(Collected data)
==============================
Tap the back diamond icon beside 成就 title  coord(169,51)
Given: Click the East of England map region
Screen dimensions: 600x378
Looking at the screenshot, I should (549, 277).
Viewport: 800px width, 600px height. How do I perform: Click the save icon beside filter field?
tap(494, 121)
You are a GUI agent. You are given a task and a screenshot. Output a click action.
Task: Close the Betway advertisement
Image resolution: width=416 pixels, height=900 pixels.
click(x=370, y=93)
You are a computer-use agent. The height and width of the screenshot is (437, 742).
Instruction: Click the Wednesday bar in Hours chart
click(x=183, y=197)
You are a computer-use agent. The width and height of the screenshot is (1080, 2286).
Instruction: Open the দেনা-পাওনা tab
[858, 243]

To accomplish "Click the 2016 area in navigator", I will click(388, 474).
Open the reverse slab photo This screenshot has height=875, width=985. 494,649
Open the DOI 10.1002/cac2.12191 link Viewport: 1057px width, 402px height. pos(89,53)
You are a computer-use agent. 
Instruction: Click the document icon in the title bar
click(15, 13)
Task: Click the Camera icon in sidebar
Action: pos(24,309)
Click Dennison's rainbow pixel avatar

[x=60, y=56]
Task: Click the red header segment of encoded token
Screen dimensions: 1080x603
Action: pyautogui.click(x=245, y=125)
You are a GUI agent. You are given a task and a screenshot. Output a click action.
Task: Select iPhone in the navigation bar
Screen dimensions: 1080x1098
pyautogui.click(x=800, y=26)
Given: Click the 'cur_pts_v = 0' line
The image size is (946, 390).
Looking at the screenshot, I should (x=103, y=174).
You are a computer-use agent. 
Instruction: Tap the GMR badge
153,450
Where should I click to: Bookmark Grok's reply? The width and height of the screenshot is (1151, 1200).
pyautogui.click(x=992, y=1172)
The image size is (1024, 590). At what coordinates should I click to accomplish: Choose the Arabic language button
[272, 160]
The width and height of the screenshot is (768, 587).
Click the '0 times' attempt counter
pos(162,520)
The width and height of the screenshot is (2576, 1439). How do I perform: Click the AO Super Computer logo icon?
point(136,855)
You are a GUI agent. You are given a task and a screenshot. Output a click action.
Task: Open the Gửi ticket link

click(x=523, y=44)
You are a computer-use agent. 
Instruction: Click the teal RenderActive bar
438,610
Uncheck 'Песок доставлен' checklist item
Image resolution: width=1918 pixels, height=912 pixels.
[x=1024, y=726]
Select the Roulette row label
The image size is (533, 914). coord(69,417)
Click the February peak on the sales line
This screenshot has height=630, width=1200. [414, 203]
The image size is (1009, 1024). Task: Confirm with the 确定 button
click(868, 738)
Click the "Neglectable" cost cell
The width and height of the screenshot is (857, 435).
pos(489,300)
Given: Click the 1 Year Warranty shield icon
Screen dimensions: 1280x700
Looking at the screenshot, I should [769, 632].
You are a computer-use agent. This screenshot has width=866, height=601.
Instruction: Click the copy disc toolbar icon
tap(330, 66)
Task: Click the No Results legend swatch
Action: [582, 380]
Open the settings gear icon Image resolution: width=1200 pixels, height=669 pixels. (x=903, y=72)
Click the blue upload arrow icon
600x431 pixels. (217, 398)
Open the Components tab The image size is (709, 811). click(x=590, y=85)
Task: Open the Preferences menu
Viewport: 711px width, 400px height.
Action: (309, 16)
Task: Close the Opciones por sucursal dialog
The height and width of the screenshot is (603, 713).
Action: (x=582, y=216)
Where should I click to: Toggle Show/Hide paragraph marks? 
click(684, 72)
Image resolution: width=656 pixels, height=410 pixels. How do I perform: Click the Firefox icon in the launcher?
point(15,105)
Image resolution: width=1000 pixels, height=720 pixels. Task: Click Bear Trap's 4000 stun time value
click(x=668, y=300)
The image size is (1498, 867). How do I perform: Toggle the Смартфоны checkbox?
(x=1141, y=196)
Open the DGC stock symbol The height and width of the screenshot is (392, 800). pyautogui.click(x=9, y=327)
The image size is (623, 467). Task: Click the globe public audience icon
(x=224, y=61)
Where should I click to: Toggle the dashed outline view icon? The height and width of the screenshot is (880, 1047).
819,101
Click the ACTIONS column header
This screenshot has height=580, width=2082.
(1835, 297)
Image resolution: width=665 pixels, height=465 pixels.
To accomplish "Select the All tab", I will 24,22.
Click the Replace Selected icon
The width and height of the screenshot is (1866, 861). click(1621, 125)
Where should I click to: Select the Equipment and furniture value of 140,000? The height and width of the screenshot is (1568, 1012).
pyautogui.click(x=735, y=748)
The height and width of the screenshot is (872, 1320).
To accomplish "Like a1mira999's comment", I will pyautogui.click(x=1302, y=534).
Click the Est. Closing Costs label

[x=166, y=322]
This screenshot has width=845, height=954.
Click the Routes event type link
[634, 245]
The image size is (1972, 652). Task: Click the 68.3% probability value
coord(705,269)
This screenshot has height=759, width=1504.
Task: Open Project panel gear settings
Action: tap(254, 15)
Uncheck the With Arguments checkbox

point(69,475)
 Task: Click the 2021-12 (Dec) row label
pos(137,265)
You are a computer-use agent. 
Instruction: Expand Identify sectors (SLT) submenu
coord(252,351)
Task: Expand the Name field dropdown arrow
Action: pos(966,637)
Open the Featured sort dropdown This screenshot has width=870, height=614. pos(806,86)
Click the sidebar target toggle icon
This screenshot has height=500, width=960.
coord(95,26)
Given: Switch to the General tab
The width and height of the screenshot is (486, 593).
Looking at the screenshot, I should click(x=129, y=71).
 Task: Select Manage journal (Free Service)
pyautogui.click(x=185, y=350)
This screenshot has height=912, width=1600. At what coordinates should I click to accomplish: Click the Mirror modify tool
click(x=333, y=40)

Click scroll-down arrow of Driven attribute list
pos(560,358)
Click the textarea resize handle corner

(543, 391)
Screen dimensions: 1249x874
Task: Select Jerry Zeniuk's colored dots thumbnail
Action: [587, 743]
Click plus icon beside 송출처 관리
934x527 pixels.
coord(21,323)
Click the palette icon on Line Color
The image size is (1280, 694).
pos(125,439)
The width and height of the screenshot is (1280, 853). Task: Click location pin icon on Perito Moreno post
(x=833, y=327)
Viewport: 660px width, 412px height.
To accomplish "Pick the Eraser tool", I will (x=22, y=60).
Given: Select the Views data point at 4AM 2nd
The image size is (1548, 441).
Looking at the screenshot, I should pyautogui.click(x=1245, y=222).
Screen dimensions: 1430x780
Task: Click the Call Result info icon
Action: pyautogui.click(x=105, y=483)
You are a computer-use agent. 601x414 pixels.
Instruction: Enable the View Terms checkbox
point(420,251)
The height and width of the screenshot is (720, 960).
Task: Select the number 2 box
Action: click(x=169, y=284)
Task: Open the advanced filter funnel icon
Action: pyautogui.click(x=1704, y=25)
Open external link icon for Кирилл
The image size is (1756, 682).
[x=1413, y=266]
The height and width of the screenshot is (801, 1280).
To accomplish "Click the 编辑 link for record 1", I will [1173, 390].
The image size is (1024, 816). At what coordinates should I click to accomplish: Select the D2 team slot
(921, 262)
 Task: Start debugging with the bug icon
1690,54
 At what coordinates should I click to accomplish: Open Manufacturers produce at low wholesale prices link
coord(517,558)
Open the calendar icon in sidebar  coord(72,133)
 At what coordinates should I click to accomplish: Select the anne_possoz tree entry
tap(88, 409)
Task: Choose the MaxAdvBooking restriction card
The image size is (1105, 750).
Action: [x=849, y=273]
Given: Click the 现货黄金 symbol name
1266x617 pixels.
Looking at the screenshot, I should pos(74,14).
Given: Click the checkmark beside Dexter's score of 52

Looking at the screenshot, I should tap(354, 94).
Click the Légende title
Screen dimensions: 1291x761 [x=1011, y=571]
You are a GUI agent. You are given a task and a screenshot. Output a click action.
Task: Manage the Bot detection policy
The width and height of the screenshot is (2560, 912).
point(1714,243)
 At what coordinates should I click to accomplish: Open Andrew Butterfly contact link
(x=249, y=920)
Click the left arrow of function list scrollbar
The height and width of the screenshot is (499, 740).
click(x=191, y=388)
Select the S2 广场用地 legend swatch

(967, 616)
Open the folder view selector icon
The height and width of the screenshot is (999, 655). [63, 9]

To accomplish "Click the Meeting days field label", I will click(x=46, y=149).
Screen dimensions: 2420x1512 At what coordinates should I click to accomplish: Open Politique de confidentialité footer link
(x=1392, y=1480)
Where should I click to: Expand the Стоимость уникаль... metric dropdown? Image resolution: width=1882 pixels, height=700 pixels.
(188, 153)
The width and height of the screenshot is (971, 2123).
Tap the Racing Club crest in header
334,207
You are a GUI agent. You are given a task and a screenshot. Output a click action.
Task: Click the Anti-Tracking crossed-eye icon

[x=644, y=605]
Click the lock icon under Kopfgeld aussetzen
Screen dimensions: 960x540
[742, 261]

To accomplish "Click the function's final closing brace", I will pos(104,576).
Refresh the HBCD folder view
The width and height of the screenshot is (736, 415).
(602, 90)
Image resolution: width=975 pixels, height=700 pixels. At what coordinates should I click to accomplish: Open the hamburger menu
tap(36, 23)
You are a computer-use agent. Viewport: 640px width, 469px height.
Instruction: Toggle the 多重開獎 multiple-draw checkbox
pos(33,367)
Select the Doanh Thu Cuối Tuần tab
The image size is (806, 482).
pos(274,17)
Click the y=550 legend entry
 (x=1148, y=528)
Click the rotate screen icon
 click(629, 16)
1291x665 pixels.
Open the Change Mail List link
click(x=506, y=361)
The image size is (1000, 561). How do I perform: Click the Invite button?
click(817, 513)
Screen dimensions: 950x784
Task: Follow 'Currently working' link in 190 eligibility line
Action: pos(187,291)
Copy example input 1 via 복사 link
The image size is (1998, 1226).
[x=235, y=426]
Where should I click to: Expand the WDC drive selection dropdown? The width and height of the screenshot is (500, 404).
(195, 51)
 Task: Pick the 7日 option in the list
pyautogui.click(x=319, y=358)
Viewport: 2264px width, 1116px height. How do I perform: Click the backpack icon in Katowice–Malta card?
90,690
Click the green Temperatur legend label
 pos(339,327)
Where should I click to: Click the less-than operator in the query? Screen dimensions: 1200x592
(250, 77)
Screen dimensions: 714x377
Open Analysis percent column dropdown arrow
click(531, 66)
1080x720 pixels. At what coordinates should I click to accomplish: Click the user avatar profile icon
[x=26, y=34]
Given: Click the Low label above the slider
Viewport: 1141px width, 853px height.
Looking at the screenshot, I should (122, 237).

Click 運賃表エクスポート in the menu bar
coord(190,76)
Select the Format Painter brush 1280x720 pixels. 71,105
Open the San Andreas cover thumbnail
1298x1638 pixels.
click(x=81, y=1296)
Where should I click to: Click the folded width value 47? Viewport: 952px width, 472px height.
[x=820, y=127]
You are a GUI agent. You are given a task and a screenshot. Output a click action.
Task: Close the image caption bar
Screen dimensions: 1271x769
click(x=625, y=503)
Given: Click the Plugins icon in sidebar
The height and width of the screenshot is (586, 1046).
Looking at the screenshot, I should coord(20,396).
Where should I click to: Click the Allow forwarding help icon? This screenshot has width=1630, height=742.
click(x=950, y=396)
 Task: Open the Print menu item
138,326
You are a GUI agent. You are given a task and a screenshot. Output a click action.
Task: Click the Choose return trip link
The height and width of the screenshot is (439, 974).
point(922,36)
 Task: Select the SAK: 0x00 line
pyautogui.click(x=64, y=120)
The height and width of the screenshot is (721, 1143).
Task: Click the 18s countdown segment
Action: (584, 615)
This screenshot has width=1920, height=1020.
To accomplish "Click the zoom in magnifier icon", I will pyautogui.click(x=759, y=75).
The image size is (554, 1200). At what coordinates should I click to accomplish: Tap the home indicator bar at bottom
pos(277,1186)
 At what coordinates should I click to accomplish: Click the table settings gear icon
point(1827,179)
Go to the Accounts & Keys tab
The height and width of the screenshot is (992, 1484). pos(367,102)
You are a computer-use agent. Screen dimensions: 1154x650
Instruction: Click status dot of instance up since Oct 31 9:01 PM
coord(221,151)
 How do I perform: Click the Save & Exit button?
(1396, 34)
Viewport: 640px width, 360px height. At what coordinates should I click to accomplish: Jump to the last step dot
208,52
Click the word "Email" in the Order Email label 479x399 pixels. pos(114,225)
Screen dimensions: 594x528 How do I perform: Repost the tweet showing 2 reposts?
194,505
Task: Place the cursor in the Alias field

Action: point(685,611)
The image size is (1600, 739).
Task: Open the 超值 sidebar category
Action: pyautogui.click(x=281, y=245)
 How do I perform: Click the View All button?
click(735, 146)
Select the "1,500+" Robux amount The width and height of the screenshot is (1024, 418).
==============================
What the task requires:
Would you retype exactly the lines above, from the line with "The image size is (623, 467)." to the line with "This screenshot has width=845, height=954.", with both end lines kept and nothing more?

Answer below:
The image size is (623, 467). Task: Click the globe public audience icon
(x=224, y=61)
Where should I click to: Toggle the dashed outline view icon? The height and width of the screenshot is (880, 1047).
819,101
Click the ACTIONS column header
This screenshot has height=580, width=2082.
(1835, 297)
Image resolution: width=665 pixels, height=465 pixels.
To accomplish "Select the All tab", I will 24,22.
Click the Replace Selected icon
The width and height of the screenshot is (1866, 861). click(1621, 125)
Where should I click to: Select the Equipment and furniture value of 140,000? The height and width of the screenshot is (1568, 1012).
pyautogui.click(x=735, y=748)
The height and width of the screenshot is (872, 1320).
To accomplish "Like a1mira999's comment", I will pyautogui.click(x=1302, y=534).
Click the Est. Closing Costs label

[x=166, y=322]
This screenshot has width=845, height=954.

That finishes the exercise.